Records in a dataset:

◇ ◇ ◇ ◇

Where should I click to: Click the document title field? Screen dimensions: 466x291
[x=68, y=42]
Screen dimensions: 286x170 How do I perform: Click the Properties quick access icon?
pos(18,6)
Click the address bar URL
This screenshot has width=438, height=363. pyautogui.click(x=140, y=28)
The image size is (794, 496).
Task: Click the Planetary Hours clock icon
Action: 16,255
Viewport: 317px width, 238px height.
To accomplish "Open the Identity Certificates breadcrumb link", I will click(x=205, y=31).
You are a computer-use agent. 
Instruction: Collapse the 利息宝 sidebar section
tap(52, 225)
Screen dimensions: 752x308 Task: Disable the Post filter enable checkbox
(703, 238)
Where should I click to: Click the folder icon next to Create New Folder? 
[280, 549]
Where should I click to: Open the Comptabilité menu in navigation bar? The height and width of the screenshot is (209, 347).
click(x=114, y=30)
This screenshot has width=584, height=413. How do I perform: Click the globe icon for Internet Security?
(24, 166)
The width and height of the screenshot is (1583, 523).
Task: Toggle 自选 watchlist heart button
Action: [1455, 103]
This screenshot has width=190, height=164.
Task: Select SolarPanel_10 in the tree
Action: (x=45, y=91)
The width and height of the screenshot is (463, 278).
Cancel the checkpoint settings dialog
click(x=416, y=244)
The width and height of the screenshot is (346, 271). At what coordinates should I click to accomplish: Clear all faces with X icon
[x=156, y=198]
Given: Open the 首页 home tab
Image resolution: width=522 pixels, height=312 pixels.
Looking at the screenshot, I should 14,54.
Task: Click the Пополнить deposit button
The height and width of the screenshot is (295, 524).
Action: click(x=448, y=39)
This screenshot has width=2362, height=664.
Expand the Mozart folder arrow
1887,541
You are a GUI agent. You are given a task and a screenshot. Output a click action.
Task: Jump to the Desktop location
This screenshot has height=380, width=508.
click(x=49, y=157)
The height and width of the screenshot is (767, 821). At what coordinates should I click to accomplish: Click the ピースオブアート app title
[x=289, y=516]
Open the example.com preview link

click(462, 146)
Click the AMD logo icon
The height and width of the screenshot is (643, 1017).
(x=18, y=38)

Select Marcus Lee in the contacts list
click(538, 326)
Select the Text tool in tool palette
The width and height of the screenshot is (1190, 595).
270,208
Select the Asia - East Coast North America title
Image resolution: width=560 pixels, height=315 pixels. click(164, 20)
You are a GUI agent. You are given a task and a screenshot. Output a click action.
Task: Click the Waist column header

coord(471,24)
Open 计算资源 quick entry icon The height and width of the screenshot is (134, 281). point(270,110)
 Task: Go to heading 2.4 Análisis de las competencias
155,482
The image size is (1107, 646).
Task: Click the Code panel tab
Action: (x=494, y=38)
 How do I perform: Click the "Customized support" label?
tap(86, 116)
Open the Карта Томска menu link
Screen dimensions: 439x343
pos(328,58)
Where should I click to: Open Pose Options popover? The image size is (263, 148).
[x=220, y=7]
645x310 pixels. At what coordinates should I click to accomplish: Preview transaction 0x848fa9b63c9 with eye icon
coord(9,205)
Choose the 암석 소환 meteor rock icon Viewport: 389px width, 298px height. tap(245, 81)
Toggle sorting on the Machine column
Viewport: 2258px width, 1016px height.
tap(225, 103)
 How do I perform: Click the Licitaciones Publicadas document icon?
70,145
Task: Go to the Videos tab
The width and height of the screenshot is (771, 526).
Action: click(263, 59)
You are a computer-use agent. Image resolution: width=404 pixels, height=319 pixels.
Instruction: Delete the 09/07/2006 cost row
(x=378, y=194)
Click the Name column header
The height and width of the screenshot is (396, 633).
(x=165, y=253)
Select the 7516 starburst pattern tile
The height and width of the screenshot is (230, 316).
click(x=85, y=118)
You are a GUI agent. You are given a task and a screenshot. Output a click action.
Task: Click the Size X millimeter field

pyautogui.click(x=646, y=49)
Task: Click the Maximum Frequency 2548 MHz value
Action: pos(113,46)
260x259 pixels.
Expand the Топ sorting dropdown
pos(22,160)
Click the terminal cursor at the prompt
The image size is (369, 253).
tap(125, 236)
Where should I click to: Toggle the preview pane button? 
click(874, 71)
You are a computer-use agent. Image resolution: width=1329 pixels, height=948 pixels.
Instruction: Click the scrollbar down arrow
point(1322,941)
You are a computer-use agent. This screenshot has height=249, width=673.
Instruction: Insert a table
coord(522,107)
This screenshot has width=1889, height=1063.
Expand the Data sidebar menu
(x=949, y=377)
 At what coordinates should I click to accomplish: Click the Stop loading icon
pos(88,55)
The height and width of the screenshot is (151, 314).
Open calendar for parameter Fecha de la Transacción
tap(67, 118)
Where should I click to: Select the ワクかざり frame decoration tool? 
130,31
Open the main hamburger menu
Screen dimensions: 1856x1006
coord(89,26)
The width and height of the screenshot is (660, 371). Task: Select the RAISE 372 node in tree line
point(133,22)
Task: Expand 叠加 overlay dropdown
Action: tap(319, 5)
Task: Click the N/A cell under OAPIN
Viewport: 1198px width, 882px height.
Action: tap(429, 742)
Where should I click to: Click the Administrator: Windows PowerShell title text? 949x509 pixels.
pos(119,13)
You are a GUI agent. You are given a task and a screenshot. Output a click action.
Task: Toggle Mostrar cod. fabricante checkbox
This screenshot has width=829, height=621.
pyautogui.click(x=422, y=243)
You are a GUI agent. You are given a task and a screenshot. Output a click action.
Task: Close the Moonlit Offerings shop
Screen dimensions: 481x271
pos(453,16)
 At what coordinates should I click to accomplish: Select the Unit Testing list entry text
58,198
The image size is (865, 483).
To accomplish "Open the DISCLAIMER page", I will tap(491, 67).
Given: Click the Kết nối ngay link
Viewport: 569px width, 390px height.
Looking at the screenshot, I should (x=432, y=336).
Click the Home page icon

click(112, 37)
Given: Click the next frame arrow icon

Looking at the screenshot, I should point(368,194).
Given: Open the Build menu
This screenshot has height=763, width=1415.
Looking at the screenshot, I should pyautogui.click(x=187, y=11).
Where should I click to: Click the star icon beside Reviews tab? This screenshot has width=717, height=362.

◇ ◇ ◇ ◇

## [Task objective]
List the material from its first line through the line containing "click(x=114, y=30)", both ends included, as a numbered list, leaving out any blank lines.

## [Result below]
1. Where should I click to: Click the document title field? Screen dimensions: 466x291
2. [x=68, y=42]
3. Screen dimensions: 286x170 How do I perform: Click the Properties quick access icon?
4. pos(18,6)
5. Click the address bar URL
6. This screenshot has width=438, height=363. pyautogui.click(x=140, y=28)
7. The image size is (794, 496).
8. Task: Click the Planetary Hours clock icon
9. Action: 16,255
10. Viewport: 317px width, 238px height.
11. To accomplish "Open the Identity Certificates breadcrumb link", I will click(x=205, y=31).
12. You are a computer-use agent. 
13. Instruction: Collapse the 利息宝 sidebar section
14. tap(52, 225)
15. Screen dimensions: 752x308 Task: Disable the Post filter enable checkbox
16. (703, 238)
17. Where should I click to: Click the folder icon next to Create New Folder? 
18. [280, 549]
19. Where should I click to: Open the Comptabilité menu in navigation bar? The height and width of the screenshot is (209, 347).
20. click(x=114, y=30)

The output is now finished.